SitePoint Sponsor

User Tag List

Results 1 to 7 of 7
  1. #1
    SitePoint Member
    Join Date
    Mar 2002
    Posts
    1
    Mentioned
    0 Post(s)
    Tagged
    0 Thread(s)

    Arrow SQL query: using MAX and GROUP BY with other fields

    Given these entries in my table:

    id date value
    4 2002-1-1 zero
    4 2002-2-26 first
    4 2002-2-28 second

    I am trying to write a SQL query to get the value at the maximum date. So I first tried this query and got:

    select MAX(date),value from MY_TBL group by id

    2002-2-28 first

    When it does the aggregate function of group by and then chooses a maximum date, it disreguards other fields. It then selects the first entry to show
    the value of.

    So it is even worse than that, because what I would really like to do is, get the latest value on a given day.
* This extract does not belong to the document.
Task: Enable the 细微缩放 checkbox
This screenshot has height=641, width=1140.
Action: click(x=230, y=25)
    So here is an example:

    id date value
    6 2002-2-2 zero
    6 2002-2-16 first
    6 2002-2-18 second
    6 2002-3-2 third

    select MAX(date),value from MY_TBL where date < '2002-3-2' group by id

    This result doesn't return me anything! Which would lead me to the same conclusion above. mysql groups everything first, decides the maximum value
    (in this case '2002-3-2' and then applies the where clause and since '2002-3-2' is not less than the date i was looking for it doesn't report anything!

    Is their a way to change the order of operations so that is first evaluates the where clause and then does the group/max?
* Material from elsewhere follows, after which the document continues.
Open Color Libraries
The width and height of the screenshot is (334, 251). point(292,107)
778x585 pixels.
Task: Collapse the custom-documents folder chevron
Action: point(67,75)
    A way using a single query to get the value at a maximum date?

    Thanks for the help.

    Sincerely,
    Andrew Mirsky
    ajmirsky@hotmail.com

  2. #2
    Database Jedi MattR's Avatar
    Join Date
    Jan 2001
    Location
    buried in the database shell (Washington, DC)
    Posts
    1,107
    Mentioned
    0 Post(s)
    Tagged
    0 Thread(s)
    According to the SQL standard you cannot include columns in your SELECT which are not in the group by. It shouldn't (and doesn't in this case) work.
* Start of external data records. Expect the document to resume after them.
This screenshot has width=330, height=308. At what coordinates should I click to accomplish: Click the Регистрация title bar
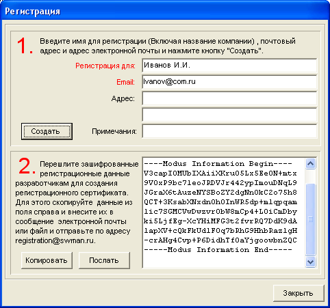[x=165, y=11]
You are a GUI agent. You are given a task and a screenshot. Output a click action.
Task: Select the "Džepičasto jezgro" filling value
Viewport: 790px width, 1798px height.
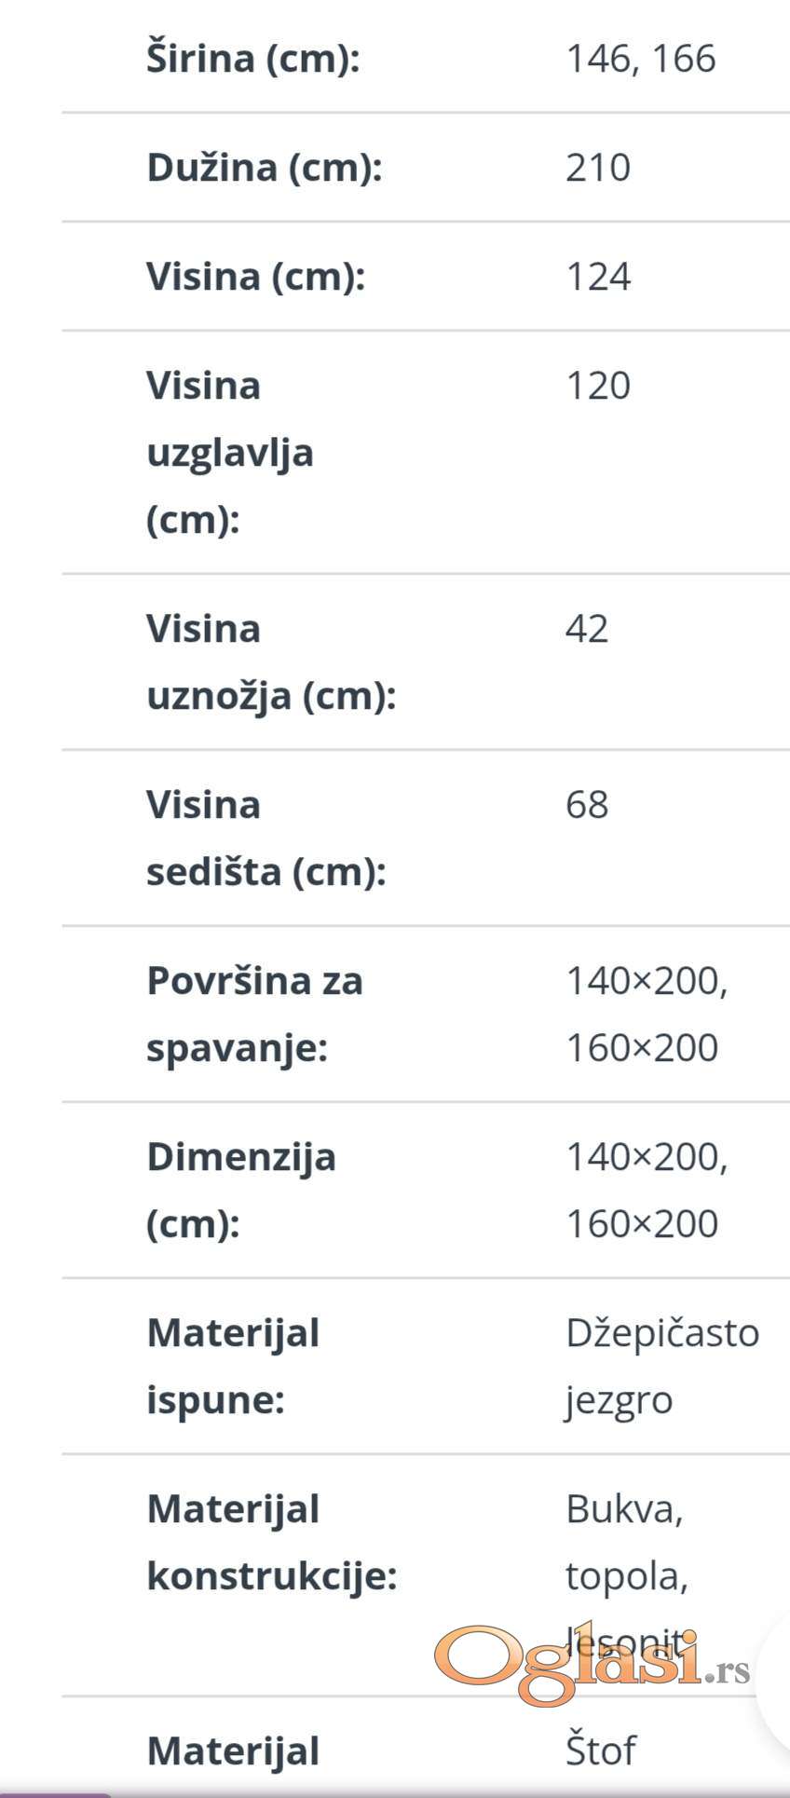(661, 1367)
    Try grouping by DATE instead.

    Adding 'value' to the SELECT clause will cause problems -- what if you had the following data:
    2002-2-2 zero
    2002-2-2 first

    What value would it select? Zero? First? Try this query:
    Code:
    SELECT MAX( date ),
           value -- non standard and probably won't work
      FROM MY_TBL
     WHERE date < 'etc'
     GROUP BY date

  3. #3
    Making a better wheel silver trophy DR_LaRRY_PEpPeR's Avatar
    Join Date
    Jul 2001
    Location
    Missouri
    Posts
    3,428
    Mentioned
    0 Post(s)
    Tagged
    0 Thread(s)
    Originally posted by MattR
    According to the SQL standard you cannot include columns in your SELECT which are not in the group by.
    just curious, should that not say "cannot include columns in your GROUP BY which are not in the SELECT?" that seems to make more sense. otherwise you would have to GROUP BY all columns, no?
    - Matt ** Ignore old signature for now... **
    Dr.BB - Highly optimized to be 2-3x faster than the "Big 3."
    "Do not enclose numeric values in quotes -- that is very non-standard and will only work on MySQL." - MattR

  4. #4
    Database Jedi MattR's Avatar
    Join Date
    Jan 2001
    Location
    buried in the database shell (Washington, DC)
    Posts
    1,107
    Mentioned
    0 Post(s)
    Tagged
    0 Thread(s)
    Nope, that is what the standard states. e.g.
    Code:
    SELECT col1, col2
      FROM t2
     GROUP BY col1
    Non-standard SQL!

    Because again in the example consider if you have:
    Code:
    SELECT SUM( col1 ), col2
      FROM table1
     GROUP BY col1
    Logically try and think about what that will do...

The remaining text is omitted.